**WORK TASK**
Exactly retype the opening line of the entries and every line after it, ending with the line that contains "Task: Click the purple Search button". Skip all pictures.

**INFORMATION GIVEN**
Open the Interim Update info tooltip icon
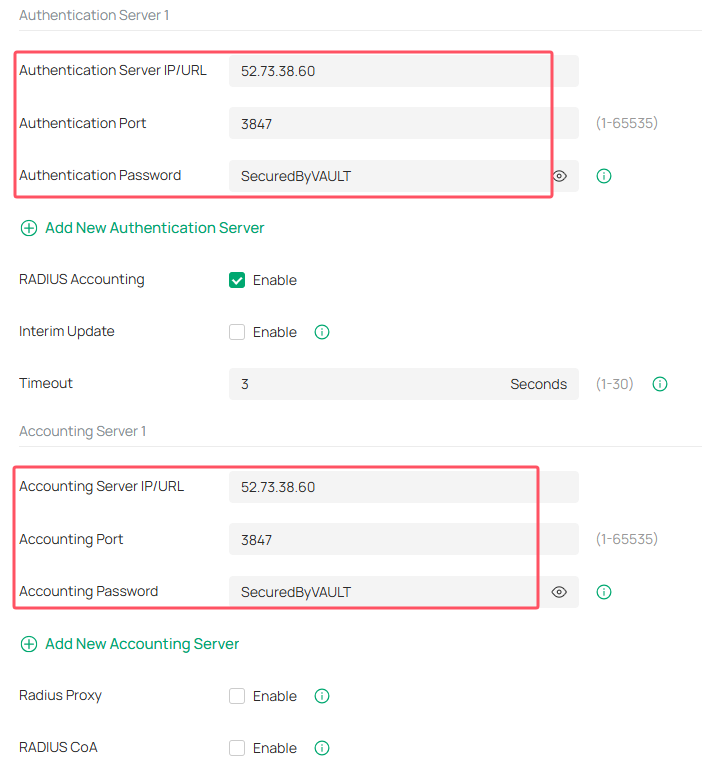 coord(322,332)
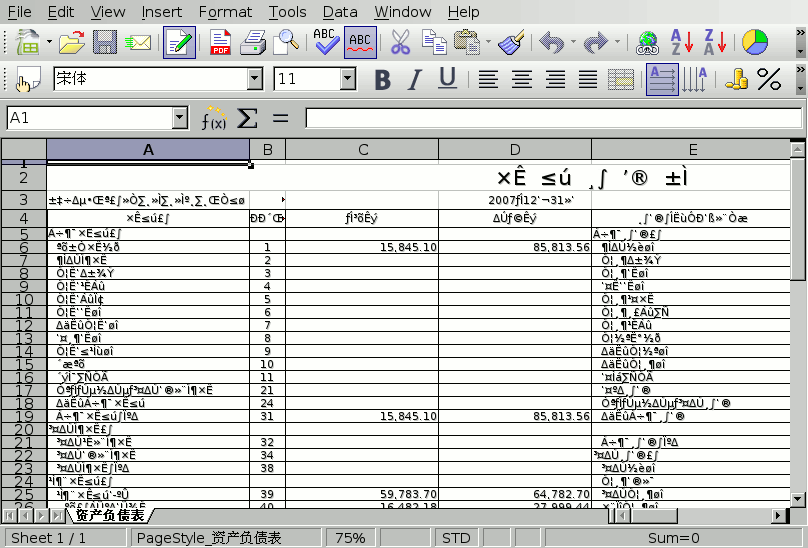The width and height of the screenshot is (808, 548).
Task: Toggle AutoSpellcheck on or off
Action: 360,42
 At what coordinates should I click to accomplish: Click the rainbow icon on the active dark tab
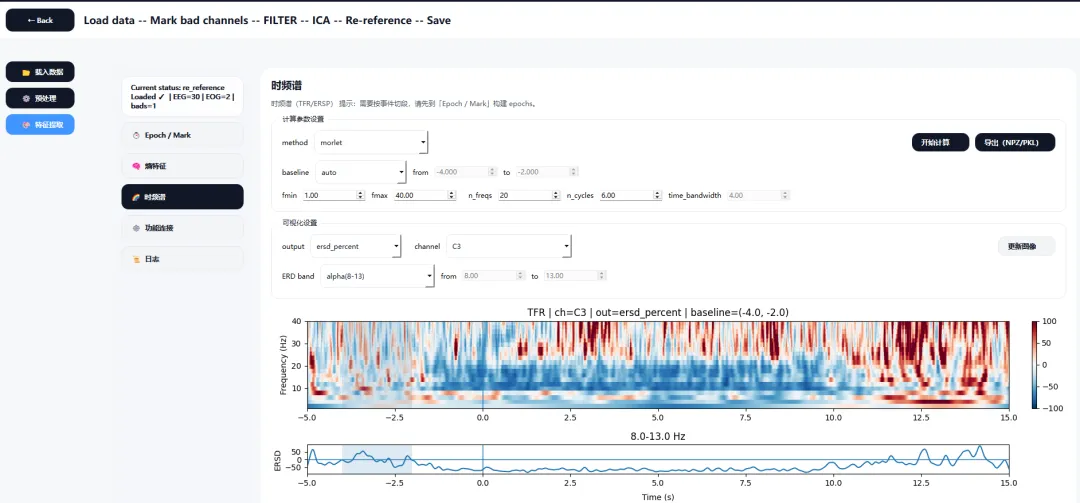pyautogui.click(x=136, y=197)
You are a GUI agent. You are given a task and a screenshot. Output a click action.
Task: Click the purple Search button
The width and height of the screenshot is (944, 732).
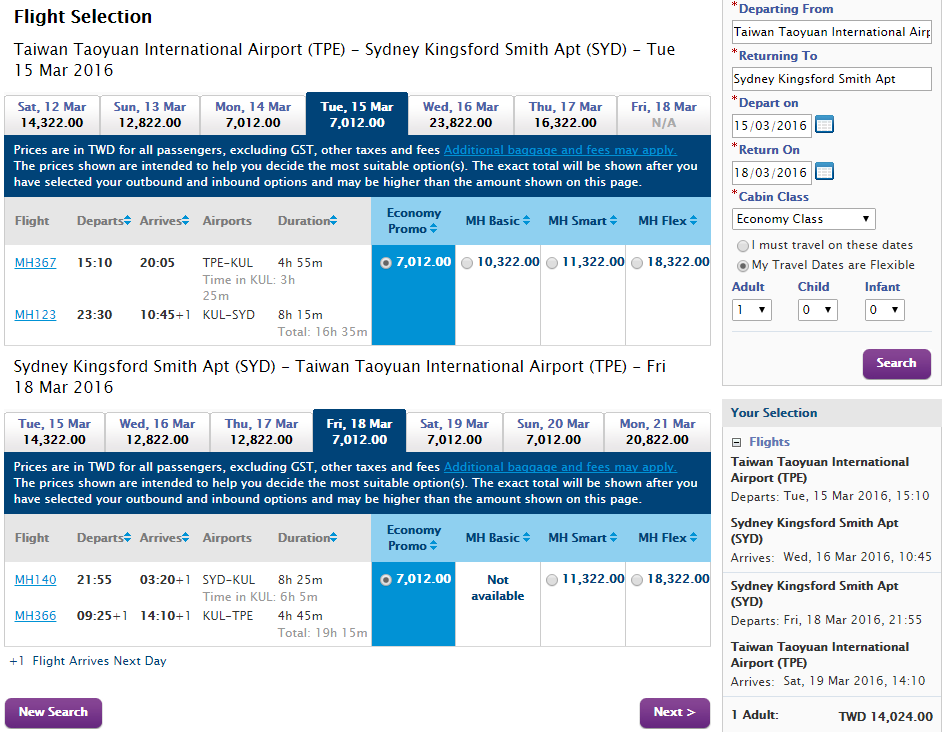click(x=896, y=364)
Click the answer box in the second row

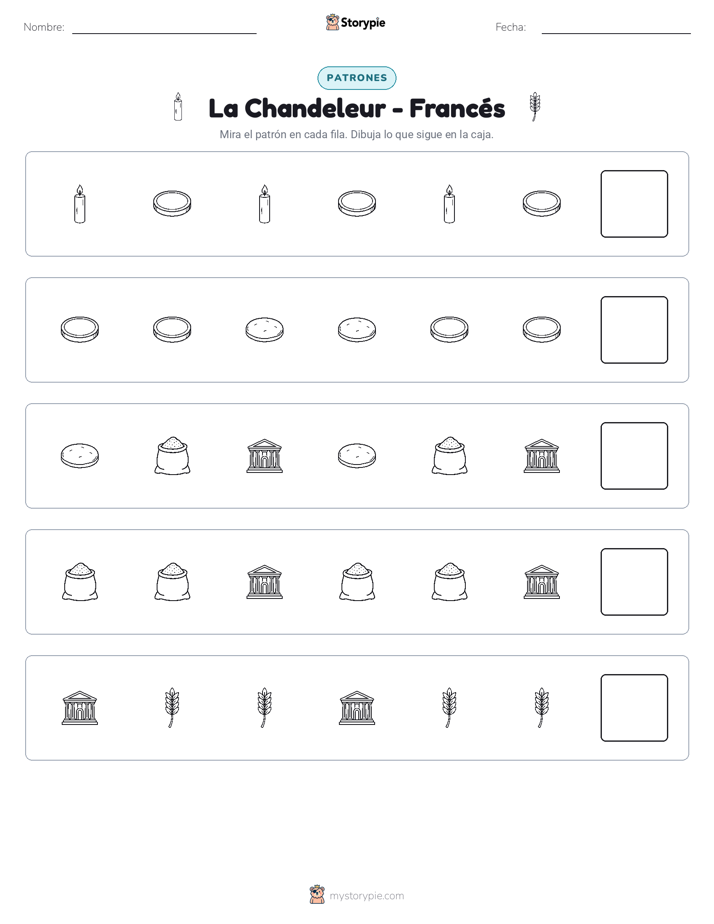point(634,330)
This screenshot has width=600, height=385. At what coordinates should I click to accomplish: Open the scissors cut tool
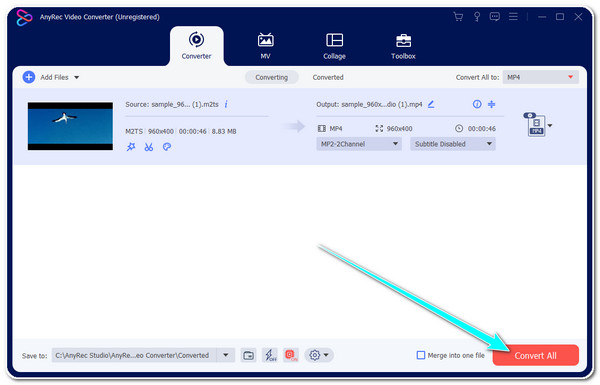[148, 147]
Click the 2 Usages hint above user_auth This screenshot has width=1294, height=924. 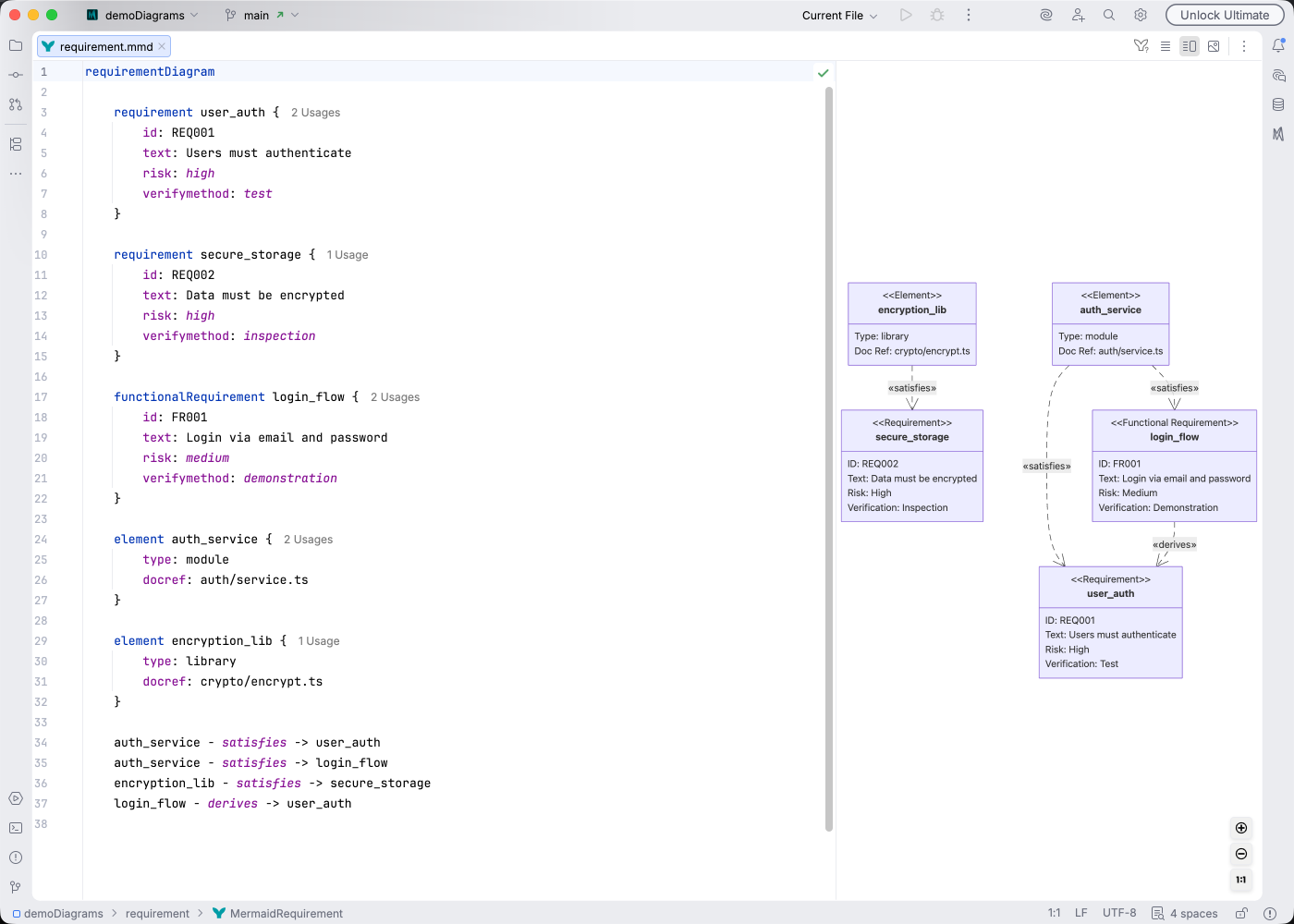315,112
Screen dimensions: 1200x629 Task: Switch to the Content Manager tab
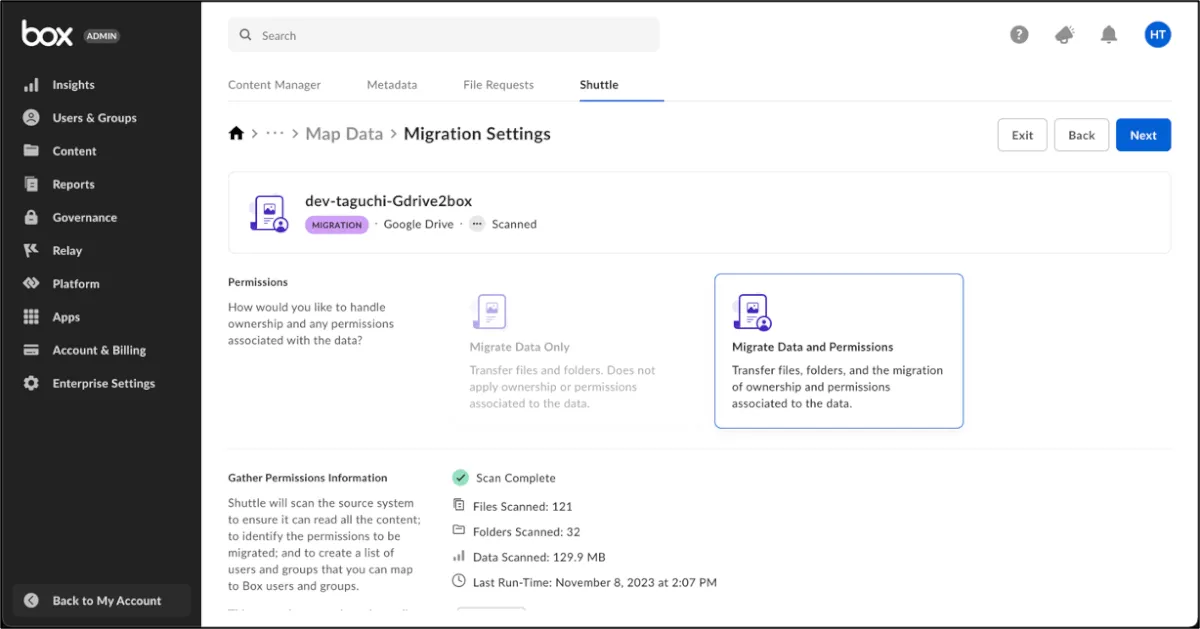pos(274,85)
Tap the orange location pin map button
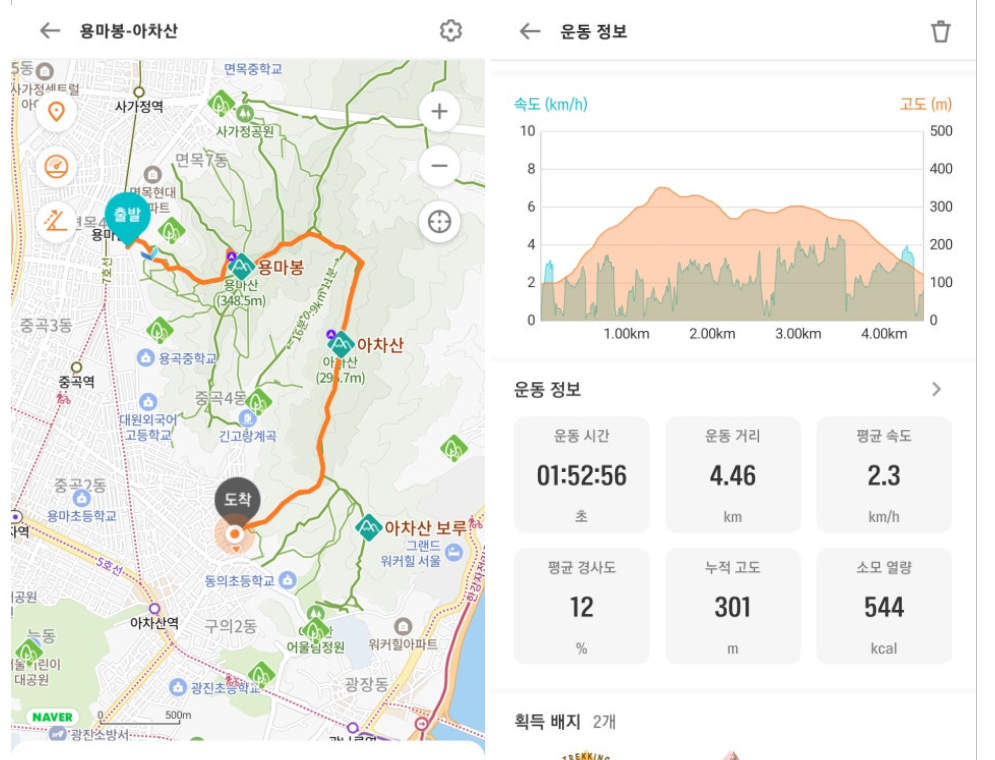The image size is (995, 760). pyautogui.click(x=57, y=112)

**EXERCISE RESPONSE**
Open the Interim Update info tooltip icon
 coord(322,332)
The width and height of the screenshot is (808, 548).
Task: Toggle AutoSpellcheck on or off
Action: 360,42
 At what coordinates should I click to accomplish: Click the rainbow icon on the active dark tab
pyautogui.click(x=136, y=197)
You are a GUI agent. You are given a task and a screenshot. Output a click action.
Task: Click the purple Search button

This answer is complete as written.